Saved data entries
★ ★ ★

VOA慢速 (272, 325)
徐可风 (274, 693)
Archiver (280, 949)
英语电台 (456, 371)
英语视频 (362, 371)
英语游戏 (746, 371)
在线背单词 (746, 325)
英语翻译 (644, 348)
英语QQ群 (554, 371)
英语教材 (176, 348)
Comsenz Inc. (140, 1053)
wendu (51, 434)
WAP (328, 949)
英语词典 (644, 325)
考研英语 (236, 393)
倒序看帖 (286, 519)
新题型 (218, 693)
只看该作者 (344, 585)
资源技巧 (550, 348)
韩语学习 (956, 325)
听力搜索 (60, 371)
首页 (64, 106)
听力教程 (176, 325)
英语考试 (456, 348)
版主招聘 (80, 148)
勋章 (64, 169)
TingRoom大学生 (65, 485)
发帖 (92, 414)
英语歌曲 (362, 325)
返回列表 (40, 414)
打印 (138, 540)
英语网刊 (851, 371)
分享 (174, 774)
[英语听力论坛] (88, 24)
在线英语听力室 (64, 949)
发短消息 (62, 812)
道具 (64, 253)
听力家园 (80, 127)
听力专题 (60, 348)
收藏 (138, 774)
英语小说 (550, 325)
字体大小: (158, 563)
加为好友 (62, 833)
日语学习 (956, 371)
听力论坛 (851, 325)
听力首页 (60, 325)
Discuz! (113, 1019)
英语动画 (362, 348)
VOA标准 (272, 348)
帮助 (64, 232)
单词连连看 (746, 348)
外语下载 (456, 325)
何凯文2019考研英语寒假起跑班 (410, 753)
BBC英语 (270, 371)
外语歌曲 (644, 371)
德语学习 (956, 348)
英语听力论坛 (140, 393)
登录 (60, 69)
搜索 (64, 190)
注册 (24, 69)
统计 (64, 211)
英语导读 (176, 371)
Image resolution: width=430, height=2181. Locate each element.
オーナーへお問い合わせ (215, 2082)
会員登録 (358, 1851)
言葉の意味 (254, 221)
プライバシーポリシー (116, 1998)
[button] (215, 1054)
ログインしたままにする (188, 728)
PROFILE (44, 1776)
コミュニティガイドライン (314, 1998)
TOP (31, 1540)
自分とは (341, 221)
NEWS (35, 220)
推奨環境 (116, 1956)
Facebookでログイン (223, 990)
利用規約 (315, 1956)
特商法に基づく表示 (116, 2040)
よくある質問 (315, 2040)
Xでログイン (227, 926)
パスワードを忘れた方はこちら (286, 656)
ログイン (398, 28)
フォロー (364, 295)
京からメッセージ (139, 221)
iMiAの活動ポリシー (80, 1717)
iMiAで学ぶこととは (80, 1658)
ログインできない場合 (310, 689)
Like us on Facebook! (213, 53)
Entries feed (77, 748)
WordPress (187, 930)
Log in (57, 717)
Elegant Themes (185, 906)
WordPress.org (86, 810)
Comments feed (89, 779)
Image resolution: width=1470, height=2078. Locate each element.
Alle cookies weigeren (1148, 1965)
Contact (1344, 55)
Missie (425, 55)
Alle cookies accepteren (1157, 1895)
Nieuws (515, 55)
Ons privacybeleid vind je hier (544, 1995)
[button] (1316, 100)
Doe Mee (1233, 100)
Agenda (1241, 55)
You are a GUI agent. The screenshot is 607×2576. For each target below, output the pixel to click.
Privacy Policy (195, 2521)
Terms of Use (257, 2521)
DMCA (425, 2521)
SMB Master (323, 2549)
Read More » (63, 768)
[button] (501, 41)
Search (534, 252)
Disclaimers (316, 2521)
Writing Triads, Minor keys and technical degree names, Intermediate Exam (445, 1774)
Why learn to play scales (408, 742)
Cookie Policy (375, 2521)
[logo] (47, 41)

★ ★ ★

▸ Task objective: Please write out the records from above, keeping every line exact.

▸ Task solution:
VOA慢速 (272, 325)
徐可风 (274, 693)
Archiver (280, 949)
英语电台 (456, 371)
英语视频 (362, 371)
英语游戏 (746, 371)
在线背单词 (746, 325)
英语翻译 (644, 348)
英语QQ群 (554, 371)
英语教材 (176, 348)
Comsenz Inc. (140, 1053)
wendu (51, 434)
WAP (328, 949)
英语词典 (644, 325)
考研英语 (236, 393)
倒序看帖 (286, 519)
新题型 (218, 693)
只看该作者 (344, 585)
资源技巧 (550, 348)
韩语学习 (956, 325)
听力搜索 (60, 371)
首页 (64, 106)
听力教程 (176, 325)
英语考试 (456, 348)
版主招聘 (80, 148)
勋章 (64, 169)
TingRoom大学生 (65, 485)
发帖 (92, 414)
英语歌曲 (362, 325)
返回列表 (40, 414)
打印 (138, 540)
英语网刊 (851, 371)
分享 (174, 774)
[英语听力论坛] (88, 24)
在线英语听力室 (64, 949)
发短消息 (62, 812)
道具 (64, 253)
听力家园 (80, 127)
听力专题 (60, 348)
收藏 (138, 774)
英语小说 (550, 325)
字体大小: (158, 563)
加为好友 (62, 833)
日语学习 (956, 371)
听力论坛 (851, 325)
听力首页 (60, 325)
Discuz! (113, 1019)
英语动画 (362, 348)
VOA标准 (272, 348)
帮助 (64, 232)
单词连连看 (746, 348)
外语下载 (456, 325)
何凯文2019考研英语寒假起跑班 (410, 753)
BBC英语 (270, 371)
外语歌曲 (644, 371)
德语学习 (956, 348)
英语听力论坛 (140, 393)
登录 (60, 69)
搜索 (64, 190)
注册 (24, 69)
统计 (64, 211)
英语导读 (176, 371)
Image resolution: width=430, height=2181. Locate each element.
オーナーへお問い合わせ (215, 2082)
会員登録 (358, 1851)
言葉の意味 (254, 221)
プライバシーポリシー (116, 1998)
[button] (215, 1054)
ログインしたままにする (188, 728)
PROFILE (44, 1776)
コミュニティガイドライン (314, 1998)
TOP (31, 1540)
自分とは (341, 221)
NEWS (35, 220)
推奨環境 (116, 1956)
Facebookでログイン (223, 990)
利用規約 (315, 1956)
特商法に基づく表示 (116, 2040)
よくある質問 (315, 2040)
Xでログイン (227, 926)
パスワードを忘れた方はこちら (286, 656)
ログイン (398, 28)
フォロー (364, 295)
京からメッセージ (139, 221)
iMiAの活動ポリシー (80, 1717)
iMiAで学ぶこととは (80, 1658)
ログインできない場合 (310, 689)
Like us on Facebook! (213, 53)
Entries feed (77, 748)
WordPress (187, 930)
Log in (57, 717)
Elegant Themes (185, 906)
WordPress.org (86, 810)
Comments feed (89, 779)
Image resolution: width=1470, height=2078. Locate each element.
Alle cookies weigeren (1148, 1965)
Contact (1344, 55)
Missie (425, 55)
Alle cookies accepteren (1157, 1895)
Nieuws (515, 55)
Ons privacybeleid vind je hier (544, 1995)
[button] (1316, 100)
Doe Mee (1233, 100)
Agenda (1241, 55)
You are a GUI agent. The screenshot is 607×2576. For each target below, output the pixel to click.
Privacy Policy (195, 2521)
Terms of Use (257, 2521)
DMCA (425, 2521)
SMB Master (323, 2549)
Read More » (63, 768)
[button] (501, 41)
Search (534, 252)
Disclaimers (316, 2521)
Writing Triads, Minor keys and technical degree names, Intermediate Exam (445, 1774)
Why learn to play scales (408, 742)
Cookie Policy (375, 2521)
[logo] (47, 41)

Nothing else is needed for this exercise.